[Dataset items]
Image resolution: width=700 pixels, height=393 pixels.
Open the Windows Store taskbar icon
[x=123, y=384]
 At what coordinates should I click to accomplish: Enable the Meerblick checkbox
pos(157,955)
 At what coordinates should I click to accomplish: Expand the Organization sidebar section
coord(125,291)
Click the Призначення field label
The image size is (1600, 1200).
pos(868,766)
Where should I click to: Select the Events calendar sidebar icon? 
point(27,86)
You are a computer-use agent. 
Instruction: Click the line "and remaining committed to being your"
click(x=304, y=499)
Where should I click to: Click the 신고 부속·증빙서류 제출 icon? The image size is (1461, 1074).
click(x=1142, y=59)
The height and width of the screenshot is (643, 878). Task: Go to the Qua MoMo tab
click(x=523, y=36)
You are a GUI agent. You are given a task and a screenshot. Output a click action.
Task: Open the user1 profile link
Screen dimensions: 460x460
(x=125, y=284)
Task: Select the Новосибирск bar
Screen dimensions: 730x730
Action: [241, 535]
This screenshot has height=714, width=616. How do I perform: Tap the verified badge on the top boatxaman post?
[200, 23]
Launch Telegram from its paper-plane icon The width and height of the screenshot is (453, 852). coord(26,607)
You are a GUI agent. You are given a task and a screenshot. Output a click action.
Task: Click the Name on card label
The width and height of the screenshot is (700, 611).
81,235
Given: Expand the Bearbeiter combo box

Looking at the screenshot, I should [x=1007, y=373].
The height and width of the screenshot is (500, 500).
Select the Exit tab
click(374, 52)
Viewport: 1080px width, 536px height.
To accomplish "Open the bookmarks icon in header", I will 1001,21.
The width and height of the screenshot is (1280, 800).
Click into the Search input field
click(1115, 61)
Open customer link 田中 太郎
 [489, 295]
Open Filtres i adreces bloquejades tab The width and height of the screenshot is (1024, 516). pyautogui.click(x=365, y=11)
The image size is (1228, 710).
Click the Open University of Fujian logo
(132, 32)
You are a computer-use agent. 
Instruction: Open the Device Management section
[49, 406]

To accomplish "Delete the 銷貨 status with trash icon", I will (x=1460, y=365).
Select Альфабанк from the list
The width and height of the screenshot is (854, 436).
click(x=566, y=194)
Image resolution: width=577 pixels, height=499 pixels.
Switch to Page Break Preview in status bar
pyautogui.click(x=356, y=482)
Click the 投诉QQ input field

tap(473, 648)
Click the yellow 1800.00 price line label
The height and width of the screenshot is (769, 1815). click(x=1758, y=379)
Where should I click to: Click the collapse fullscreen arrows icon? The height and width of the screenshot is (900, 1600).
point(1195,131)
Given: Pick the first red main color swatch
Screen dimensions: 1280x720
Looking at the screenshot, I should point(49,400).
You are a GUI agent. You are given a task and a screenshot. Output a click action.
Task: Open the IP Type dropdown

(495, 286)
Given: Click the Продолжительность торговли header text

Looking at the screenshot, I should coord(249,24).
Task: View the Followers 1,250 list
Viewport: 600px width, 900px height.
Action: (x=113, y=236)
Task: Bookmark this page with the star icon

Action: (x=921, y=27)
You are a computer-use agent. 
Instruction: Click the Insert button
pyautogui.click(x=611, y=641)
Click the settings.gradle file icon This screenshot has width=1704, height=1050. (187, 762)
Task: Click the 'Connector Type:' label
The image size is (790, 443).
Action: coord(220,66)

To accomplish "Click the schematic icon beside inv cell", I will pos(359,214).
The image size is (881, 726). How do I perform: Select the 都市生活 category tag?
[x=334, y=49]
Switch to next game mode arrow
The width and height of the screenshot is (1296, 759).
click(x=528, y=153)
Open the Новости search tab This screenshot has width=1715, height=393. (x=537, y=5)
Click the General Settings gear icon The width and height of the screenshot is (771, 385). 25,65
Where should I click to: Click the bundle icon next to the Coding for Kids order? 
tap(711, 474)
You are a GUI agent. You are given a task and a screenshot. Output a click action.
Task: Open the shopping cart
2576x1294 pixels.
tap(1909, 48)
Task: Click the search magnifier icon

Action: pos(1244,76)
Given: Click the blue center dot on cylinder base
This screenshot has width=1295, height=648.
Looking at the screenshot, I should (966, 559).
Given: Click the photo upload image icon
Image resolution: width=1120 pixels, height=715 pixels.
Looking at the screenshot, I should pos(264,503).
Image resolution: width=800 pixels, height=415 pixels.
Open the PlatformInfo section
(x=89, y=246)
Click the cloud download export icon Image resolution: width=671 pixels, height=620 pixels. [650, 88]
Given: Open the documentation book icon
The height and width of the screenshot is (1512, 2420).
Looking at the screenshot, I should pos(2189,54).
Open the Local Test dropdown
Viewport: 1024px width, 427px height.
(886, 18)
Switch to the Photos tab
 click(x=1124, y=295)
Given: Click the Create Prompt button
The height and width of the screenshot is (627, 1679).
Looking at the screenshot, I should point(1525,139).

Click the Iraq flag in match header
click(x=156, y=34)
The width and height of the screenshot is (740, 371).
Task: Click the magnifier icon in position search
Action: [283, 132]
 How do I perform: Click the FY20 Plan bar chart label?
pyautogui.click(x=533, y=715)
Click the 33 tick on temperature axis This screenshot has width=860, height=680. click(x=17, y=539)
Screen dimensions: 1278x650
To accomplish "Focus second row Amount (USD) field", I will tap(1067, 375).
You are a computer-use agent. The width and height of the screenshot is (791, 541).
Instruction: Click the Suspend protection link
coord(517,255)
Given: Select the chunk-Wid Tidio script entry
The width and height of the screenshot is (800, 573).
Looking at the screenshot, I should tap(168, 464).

Task goal: Take the lines above from the one containing "Given: Click the Create Prompt button" down to the one containing "Given: Select the", and transcribe them exactly, both ends included.

Solved exercise:
Given: Click the Create Prompt button
The height and width of the screenshot is (627, 1679).
Looking at the screenshot, I should point(1525,139).

Click the Iraq flag in match header
click(x=156, y=34)
The width and height of the screenshot is (740, 371).
Task: Click the magnifier icon in position search
Action: [283, 132]
 How do I perform: Click the FY20 Plan bar chart label?
pyautogui.click(x=533, y=715)
Click the 33 tick on temperature axis This screenshot has width=860, height=680. click(x=17, y=539)
Screen dimensions: 1278x650
To accomplish "Focus second row Amount (USD) field", I will tap(1067, 375).
You are a computer-use agent. The width and height of the screenshot is (791, 541).
Instruction: Click the Suspend protection link
coord(517,255)
Given: Select the chunk-Wid Tidio script entry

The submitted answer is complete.